In Zup, LLC v. Nash Manufacturing, Inc., [2017-1601] (July 25, 2018), the Federal Circuit affirmed the district court’s judgment that claims 1 and 9 of U.S. Patent No. 8,292,681 on a water recreational board and a method of riding such a board were invalid for obviousness.
Zup and Nash had discussions about a potential joint manufacturing venture for the ZUP Board, and when they fell through, Nash brought the accused product to market. Zup sued Nash, and the district court granted Nash’s motion for summary judgment of invalidity. The parties agreed on the content of the prior art, and level of skill, but disagreed on whether a person of ordinary skill in the art would have been motivated to combine the prior art references in the way claimed in the patent, and whether the district court properly evaluated Zup’s evidence of secondary considerations.
The Federal Circuit said that “motivation to combine may be found explicitly or implicitly in market forces; design incentives; the ‘interrelated teachings of multiple patents’; ‘any need or problem known in the field of endeavor at the time of invention and addressed by the patent’; and the background knowledge, creativity, and common sense of the person of ordinary skill.”
The district court explained that the ’681 patent identified known elements in the prior art that aided in rider stability while engaging a water recreational device and simply combined them in one apparatus and method. The district court said that one of ordinary skill in the art would have been motivated to combine the various elements from the prior art references, noting that such motivation would have stemmed from a desire to aid in rider stability, to allow a wide variety of users to enjoy the device, and to aid users in maneuvering between positions on a water board — all motivations that were “a driving force throughout the prior art and have been shared by many inventors in the water recreational device industry.
The Federal Circuit found that the record supported the district court’s analysis. The Federal Circuit observed that helping riders switch between riding positions had long been a goal of the prior art, citing various portions of the references of record. The Federal Circuit pointed out that Zup admitted that achieving rider stability is an “age-old motivation in this field,” and found that such stability was enhanced in the prior art through the same components employed in the ’681 patent: tow hooks, handles, foot bindings, and other similar features.
In the face of significant evidence regarding the consistent desire for riders to change positions while riding water recreational boards (and the need to maintain stability while doing so), and given that the elements of the ’681 patent were used in the prior art for this very purpose, the Federal Circuit said there was no genuine dispute as to the existence of a motivation to combine the references.

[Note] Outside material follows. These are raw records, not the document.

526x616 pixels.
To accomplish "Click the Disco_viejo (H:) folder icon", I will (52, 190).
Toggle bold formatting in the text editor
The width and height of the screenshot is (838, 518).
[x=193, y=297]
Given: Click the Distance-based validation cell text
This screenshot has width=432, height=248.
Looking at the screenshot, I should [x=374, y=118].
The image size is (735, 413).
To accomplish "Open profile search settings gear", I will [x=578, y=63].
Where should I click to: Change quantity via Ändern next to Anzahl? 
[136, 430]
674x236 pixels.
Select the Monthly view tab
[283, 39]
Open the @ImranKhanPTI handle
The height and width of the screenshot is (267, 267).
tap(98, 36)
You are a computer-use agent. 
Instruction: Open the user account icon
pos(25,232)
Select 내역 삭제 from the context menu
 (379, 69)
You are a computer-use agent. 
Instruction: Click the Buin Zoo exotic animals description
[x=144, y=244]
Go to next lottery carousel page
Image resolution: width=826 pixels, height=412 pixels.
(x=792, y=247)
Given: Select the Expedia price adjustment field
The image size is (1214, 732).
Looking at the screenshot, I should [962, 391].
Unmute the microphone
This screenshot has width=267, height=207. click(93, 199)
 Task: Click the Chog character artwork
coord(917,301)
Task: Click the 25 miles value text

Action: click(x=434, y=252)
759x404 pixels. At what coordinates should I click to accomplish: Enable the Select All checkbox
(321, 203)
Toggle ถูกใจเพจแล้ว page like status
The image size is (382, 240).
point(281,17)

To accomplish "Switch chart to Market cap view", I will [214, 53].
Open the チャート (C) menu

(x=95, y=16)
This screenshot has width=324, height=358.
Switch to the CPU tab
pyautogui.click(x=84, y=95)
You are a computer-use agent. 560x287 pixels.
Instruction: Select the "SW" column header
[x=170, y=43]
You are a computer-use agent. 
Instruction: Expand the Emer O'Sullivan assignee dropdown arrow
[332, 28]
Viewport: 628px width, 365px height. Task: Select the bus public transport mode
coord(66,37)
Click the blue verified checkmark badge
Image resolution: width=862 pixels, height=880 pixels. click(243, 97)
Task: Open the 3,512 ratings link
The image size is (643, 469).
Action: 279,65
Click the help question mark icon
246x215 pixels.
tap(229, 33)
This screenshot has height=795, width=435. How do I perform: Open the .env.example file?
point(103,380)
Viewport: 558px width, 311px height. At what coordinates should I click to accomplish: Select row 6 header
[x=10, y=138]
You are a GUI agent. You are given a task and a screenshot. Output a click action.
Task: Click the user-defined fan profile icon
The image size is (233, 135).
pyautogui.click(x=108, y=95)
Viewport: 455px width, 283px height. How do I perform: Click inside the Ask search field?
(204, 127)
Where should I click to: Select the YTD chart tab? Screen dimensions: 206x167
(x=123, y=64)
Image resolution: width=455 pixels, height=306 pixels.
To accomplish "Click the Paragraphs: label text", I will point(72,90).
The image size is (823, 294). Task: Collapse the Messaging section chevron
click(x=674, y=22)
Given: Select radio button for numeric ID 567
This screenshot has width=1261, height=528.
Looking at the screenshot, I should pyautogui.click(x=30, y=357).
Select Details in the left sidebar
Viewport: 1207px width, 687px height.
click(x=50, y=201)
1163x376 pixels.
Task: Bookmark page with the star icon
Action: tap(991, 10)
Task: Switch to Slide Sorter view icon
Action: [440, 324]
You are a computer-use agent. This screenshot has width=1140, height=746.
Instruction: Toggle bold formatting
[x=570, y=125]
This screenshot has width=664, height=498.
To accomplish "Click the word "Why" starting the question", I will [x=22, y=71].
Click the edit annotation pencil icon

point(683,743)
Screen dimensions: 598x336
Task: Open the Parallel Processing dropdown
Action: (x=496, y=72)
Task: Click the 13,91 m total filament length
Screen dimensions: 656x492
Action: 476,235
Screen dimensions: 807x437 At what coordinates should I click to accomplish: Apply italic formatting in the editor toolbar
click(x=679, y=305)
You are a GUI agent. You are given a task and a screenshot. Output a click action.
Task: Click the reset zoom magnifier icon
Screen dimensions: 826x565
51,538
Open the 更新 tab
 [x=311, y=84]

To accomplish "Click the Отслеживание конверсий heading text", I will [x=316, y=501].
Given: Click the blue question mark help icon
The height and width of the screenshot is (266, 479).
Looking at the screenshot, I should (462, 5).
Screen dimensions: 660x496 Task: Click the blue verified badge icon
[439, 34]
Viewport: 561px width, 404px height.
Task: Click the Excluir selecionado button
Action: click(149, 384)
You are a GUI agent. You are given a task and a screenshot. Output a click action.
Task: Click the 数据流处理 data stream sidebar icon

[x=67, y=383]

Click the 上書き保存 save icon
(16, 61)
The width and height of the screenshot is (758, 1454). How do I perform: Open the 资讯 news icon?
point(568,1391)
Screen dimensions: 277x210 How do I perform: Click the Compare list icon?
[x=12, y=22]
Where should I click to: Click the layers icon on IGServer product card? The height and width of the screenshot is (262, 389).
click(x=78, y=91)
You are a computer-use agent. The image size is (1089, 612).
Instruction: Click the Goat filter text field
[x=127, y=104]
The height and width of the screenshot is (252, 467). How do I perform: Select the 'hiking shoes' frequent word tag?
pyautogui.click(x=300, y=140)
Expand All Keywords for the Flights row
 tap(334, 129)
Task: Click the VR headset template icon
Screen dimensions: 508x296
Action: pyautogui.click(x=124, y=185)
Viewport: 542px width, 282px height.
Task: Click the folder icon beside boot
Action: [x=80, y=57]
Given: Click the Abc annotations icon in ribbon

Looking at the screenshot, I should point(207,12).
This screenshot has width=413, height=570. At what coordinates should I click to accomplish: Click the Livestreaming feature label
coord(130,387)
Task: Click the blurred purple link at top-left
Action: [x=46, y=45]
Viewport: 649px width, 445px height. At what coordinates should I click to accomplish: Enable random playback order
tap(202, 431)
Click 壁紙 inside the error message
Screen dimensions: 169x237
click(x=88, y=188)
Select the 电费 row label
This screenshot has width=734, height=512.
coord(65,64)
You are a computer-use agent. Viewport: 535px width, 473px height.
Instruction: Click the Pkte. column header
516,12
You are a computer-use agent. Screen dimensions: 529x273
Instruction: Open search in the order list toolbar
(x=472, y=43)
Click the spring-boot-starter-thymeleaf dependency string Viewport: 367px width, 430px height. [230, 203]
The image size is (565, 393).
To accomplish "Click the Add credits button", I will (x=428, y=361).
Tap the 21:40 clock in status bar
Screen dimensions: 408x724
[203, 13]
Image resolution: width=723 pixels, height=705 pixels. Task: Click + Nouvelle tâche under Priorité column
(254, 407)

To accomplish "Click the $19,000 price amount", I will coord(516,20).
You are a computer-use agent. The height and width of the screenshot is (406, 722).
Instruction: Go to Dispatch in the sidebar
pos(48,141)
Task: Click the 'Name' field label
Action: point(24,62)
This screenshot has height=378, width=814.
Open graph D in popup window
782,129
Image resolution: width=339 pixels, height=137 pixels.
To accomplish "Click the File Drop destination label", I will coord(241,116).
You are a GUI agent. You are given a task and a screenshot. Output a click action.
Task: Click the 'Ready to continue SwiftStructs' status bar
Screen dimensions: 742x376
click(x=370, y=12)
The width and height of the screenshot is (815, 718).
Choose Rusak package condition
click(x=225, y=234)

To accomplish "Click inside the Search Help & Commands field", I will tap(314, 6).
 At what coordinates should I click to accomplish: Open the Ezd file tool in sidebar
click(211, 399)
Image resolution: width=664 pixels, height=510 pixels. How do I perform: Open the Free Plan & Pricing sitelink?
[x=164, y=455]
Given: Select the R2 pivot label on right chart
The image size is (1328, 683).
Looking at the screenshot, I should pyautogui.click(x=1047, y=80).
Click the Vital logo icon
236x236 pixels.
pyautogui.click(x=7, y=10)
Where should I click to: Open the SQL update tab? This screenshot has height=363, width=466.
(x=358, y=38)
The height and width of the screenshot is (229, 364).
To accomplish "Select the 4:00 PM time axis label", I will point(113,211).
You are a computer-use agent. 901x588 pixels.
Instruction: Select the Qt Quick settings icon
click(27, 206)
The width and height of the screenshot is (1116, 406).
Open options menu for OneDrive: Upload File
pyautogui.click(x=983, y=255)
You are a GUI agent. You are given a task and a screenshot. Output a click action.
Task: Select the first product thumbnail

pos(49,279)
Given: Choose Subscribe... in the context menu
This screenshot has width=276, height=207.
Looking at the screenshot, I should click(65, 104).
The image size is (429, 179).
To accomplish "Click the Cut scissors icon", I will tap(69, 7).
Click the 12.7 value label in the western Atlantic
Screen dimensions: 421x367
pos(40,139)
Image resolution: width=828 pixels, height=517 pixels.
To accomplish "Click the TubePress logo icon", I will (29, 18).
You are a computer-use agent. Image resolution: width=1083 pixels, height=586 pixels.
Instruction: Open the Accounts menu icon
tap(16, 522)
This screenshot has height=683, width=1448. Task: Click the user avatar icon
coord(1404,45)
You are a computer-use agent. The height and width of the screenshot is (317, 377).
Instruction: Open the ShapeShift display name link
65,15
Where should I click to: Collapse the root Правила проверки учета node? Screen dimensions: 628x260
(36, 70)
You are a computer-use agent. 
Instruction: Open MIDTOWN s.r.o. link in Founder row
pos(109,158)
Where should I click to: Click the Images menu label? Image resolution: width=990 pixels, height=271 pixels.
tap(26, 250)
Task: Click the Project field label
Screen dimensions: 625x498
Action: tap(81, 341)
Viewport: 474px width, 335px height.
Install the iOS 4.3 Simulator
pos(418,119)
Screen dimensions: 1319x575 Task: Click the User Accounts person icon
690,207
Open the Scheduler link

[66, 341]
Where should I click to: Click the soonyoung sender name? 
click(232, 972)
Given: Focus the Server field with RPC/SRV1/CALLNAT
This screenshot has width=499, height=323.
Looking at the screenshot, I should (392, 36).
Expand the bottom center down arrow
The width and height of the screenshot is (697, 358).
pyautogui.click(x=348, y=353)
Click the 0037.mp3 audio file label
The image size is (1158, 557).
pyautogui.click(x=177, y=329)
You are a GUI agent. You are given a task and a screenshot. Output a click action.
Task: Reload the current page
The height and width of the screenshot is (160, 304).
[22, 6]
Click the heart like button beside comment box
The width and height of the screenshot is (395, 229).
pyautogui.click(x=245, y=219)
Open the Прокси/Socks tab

The Federal Circuit further found that Zup’s minimal evidence of secondary considerations does not create a genuine dispute of fact sufficient to withstand summary judgment on the question of obviousness. The Federal Circuit rejected ZUP’s contention that the district court improperly shifted the burden to prove non-obviousness to Zup because Nash introduced no evidence as to secondary considerations, yet Zup still lost, noting that “any concerns regarding improper burden allocation can be quickly dismissed. The Federal Circuit said that the burden of persuasion remains with the challenger during litigation because every issued patent is entitled to a presumption of validity.
While the burden of persuasion remains with the challenger, however, a patentee bears the burden of production with respect to evidence of secondary considerations of nonobviousness. The Federal Circuit said that it is clear that the district court kept the ultimate burden of persuasion on the patent challenger throughout the obviousness analysis. Any argument that the district court improperly shifted the burden is therefore without merit.
On the issue of secondary considerations, the Federal Circuit said that where the differences between the prior art and the claimed invention are minimal, it cannot be said that any long-felt need was unsolved. The Federal Circuit further found that the record evidence indicates that the claimed invention was not the first to achieve the goal of helping users maneuver between positions on a water recreational board.
The Federal Circuit rejected the arguments of copying, noting that Nash’s instructions suggest a configuration that is different from Zup’s product, dispelling any inference of copying.
The Federal Circuit concluded that the weak evidence of secondary considerations presented here simply cannot overcome the strong showing of obviousness, quoting “a claimed invention represents no more than the predictable use of prior art elements according to established functions, as here, evidence of secondary indicia are frequently deemed inadequate to establish non-obviousness.”